AB isolates from all public hospitals in Singapore were systematically collected between 2006 and 2007. MICs were determined according to CLSI guidelines. All CR-AB isolates were genotyped using a PCR-based method. Clonal relationship was elucidated. Time-kill studies (TKS) were conducted with polymyxin B, rifampicin and tigecycline alone and in combination using clinically relevant (achievable) unbound concentrations.

RESULTS

31 CR AB isolates were identified. They are multidrug-resistant, but are susceptible to polymyxin B. From clonal typing, 8 clonal groups were identified and 11 isolates exhibited clonal diversity. In single TKS, polymyxin B, rifampicin and tigecycline alone did not exhibit bactericidal activity at 24 hours. In combination TKS, polymyxin plus rifampicin, polymyxin B plus tigecycline and tigecycline plus rifampicin exhibited bactericidal killing in 13/31, 9/31 and 7/31 isolates respectively at 24 hours. Within a clonal group, there may be no consensus with the types of antibiotics combinations that could still kill effectively.

CONCLUSION

Monotherapy with polymyxin B may not be adequate against polymyxin B susceptible AB isolates.

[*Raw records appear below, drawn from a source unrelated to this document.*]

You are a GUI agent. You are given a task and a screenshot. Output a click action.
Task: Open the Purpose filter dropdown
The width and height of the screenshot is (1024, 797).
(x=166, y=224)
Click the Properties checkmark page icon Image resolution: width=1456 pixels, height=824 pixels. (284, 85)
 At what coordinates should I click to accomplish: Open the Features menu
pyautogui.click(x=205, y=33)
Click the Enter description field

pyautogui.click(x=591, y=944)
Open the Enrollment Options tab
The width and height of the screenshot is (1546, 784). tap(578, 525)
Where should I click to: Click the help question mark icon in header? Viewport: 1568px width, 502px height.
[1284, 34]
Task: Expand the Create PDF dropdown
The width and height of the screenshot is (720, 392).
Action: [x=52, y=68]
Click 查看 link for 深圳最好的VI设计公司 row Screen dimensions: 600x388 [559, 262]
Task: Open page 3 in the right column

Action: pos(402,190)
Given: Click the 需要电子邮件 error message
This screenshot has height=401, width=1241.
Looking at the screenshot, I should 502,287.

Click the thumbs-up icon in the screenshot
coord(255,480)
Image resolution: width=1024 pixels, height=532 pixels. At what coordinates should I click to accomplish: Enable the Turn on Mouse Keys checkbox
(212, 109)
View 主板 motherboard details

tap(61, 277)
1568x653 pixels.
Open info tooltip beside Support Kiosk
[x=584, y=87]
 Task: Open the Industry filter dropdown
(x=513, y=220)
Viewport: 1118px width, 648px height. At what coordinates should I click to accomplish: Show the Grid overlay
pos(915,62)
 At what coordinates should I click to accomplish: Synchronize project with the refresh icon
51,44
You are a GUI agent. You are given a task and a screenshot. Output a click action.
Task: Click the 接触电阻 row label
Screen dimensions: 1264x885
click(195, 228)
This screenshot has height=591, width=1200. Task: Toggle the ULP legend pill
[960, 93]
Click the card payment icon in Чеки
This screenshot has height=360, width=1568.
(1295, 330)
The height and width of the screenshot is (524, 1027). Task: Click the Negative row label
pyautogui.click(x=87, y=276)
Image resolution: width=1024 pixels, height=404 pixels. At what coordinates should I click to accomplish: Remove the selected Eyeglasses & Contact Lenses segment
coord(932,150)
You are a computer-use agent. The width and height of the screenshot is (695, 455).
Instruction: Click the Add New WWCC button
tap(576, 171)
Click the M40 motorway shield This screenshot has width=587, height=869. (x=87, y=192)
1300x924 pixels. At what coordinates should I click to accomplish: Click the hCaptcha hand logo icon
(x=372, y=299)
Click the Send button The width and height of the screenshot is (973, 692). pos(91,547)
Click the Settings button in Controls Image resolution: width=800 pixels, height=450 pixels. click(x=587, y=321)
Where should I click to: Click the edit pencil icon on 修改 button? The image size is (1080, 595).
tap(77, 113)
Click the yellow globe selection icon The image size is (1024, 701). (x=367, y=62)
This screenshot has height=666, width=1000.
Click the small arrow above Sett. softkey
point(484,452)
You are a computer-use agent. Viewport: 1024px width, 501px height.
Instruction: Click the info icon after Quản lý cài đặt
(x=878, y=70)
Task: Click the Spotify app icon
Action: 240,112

These findings demonstrate that in-vitro synergy of antibiotic combinations in CR AB may be strain dependant. It may guide us in choosing a pre-emptive therapy for CR AB infections and warrants further investigations.

摘要

目的

耐碳青霉烯鲍曼不动杆菌(CR-AB)是全球医院感染的新兴病因。在新抗生素问世之前,联合治疗可能是唯一可行的选择。本研究旨在确定从我们当地医院分离的 CR-AB 的潜在抗菌组合。

方法

2006 年至 2007 年期间,系统收集了新加坡所有公立医院的 AB 分离株。根据 CLSI 指南测定 MIC。所有 CR-AB 分离株均采用基于 PCR 的方法进行基因分型。阐明克隆关系。采用临床相关(可达到)未结合浓度,单独和联合使用多粘菌素 B、利福平、替加环素进行时间杀伤研究(TKS)。

结果

鉴定出 31 株 CR-AB。它们是多药耐药的,但对多粘菌素 B 敏感。从克隆分型来看,鉴定出 8 个克隆群,11 个分离株表现出克隆多样性。在单 TKS 中,多粘菌素 B、利福平单独 24 小时内没有表现出杀菌活性,替加环素。在联合 TKS 中,多粘菌素加利福平、多粘菌素 B 加替加环素和替加环素加利福平分别在 24 小时内对 31 株中的 13、9 和 7 株表现出杀菌作用。在一个克隆群内,可能没有共识认为哪些类型的抗生素组合仍能有效杀菌。

结论

多粘菌素 B 单药治疗可能不足以对抗多粘菌素 B 敏感的 AB 分离株。这些发现表明,CR-AB 中抗生素组合的体外协同作用可能取决于菌株。它可以指导我们选择针对 CR-AB 感染的预防性治疗,并需要进一步研究。